Work instructions:
Rewrite the data below with "computer-use agent" changed to "desktop automation agent" everywhere it occurs, keeping every other part the same.
*** Information given
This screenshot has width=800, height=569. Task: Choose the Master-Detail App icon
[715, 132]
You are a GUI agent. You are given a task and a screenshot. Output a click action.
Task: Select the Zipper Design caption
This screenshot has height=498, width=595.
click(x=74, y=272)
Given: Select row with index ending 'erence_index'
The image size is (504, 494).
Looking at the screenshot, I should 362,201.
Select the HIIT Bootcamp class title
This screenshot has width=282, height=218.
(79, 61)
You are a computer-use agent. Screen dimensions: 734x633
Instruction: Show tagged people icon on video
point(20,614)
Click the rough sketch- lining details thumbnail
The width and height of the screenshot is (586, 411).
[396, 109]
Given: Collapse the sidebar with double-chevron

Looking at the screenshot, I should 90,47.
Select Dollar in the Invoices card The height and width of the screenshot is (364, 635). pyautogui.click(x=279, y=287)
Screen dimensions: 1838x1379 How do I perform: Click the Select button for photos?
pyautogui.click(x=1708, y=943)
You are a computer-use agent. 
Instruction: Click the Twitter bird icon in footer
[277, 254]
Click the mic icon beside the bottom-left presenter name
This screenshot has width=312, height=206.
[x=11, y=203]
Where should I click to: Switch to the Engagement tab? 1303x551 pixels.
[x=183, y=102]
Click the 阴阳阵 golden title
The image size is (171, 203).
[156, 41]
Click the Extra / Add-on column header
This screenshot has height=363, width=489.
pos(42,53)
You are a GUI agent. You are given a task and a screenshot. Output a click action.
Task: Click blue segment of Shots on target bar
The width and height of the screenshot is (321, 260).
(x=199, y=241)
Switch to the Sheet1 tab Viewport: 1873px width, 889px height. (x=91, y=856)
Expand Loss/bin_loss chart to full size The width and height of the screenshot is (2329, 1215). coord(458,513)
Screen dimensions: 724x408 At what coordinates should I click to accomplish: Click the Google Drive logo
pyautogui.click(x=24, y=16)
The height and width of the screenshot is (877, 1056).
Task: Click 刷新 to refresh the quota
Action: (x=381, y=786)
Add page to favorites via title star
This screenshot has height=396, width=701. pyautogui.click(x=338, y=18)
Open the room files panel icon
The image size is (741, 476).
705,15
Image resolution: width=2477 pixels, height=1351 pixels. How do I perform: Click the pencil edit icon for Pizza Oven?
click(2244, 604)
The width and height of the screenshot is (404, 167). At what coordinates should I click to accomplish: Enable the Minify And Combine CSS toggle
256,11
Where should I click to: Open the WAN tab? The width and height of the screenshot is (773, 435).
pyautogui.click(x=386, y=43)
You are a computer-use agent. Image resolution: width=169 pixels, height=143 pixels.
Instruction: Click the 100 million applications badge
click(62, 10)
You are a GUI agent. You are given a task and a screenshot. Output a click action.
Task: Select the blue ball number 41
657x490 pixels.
******
Complete response:
This screenshot has width=800, height=569. Task: Choose the Master-Detail App icon
[715, 132]
You are a GUI agent. You are given a task and a screenshot. Output a click action.
Task: Select the Zipper Design caption
This screenshot has height=498, width=595.
click(x=74, y=272)
Given: Select row with index ending 'erence_index'
The image size is (504, 494).
Looking at the screenshot, I should 362,201.
Select the HIIT Bootcamp class title
This screenshot has width=282, height=218.
(79, 61)
You are a desktop automation agent. Screen dimensions: 734x633
Instruction: Show tagged people icon on video
point(20,614)
Click the rough sketch- lining details thumbnail
The width and height of the screenshot is (586, 411).
[396, 109]
Given: Collapse the sidebar with double-chevron

Looking at the screenshot, I should 90,47.
Select Dollar in the Invoices card The height and width of the screenshot is (364, 635). pyautogui.click(x=279, y=287)
Screen dimensions: 1838x1379 How do I perform: Click the Select button for photos?
pyautogui.click(x=1708, y=943)
You are a desktop automation agent. 
Instruction: Click the Twitter bird icon in footer
[277, 254]
Click the mic icon beside the bottom-left presenter name
This screenshot has width=312, height=206.
[x=11, y=203]
Where should I click to: Switch to the Engagement tab? 1303x551 pixels.
[x=183, y=102]
Click the 阴阳阵 golden title
The image size is (171, 203).
[156, 41]
Click the Extra / Add-on column header
This screenshot has height=363, width=489.
pos(42,53)
You are a GUI agent. You are given a task and a screenshot. Output a click action.
Task: Click blue segment of Shots on target bar
The width and height of the screenshot is (321, 260).
(x=199, y=241)
Switch to the Sheet1 tab Viewport: 1873px width, 889px height. (x=91, y=856)
Expand Loss/bin_loss chart to full size The width and height of the screenshot is (2329, 1215). coord(458,513)
Screen dimensions: 724x408 At what coordinates should I click to accomplish: Click the Google Drive logo
pyautogui.click(x=24, y=16)
The height and width of the screenshot is (877, 1056).
Task: Click 刷新 to refresh the quota
Action: (x=381, y=786)
Add page to favorites via title star
This screenshot has height=396, width=701. pyautogui.click(x=338, y=18)
Open the room files panel icon
The image size is (741, 476).
705,15
Image resolution: width=2477 pixels, height=1351 pixels. How do I perform: Click the pencil edit icon for Pizza Oven?
click(2244, 604)
The width and height of the screenshot is (404, 167). At what coordinates should I click to accomplish: Enable the Minify And Combine CSS toggle
256,11
Where should I click to: Open the WAN tab? The width and height of the screenshot is (773, 435).
pyautogui.click(x=386, y=43)
You are a desktop automation agent. Image resolution: width=169 pixels, height=143 pixels.
Instruction: Click the 100 million applications badge
click(62, 10)
You are a GUI agent. You are given a task and a screenshot. Output a click action.
Task: Select the blue ball number 41
657x490 pixels.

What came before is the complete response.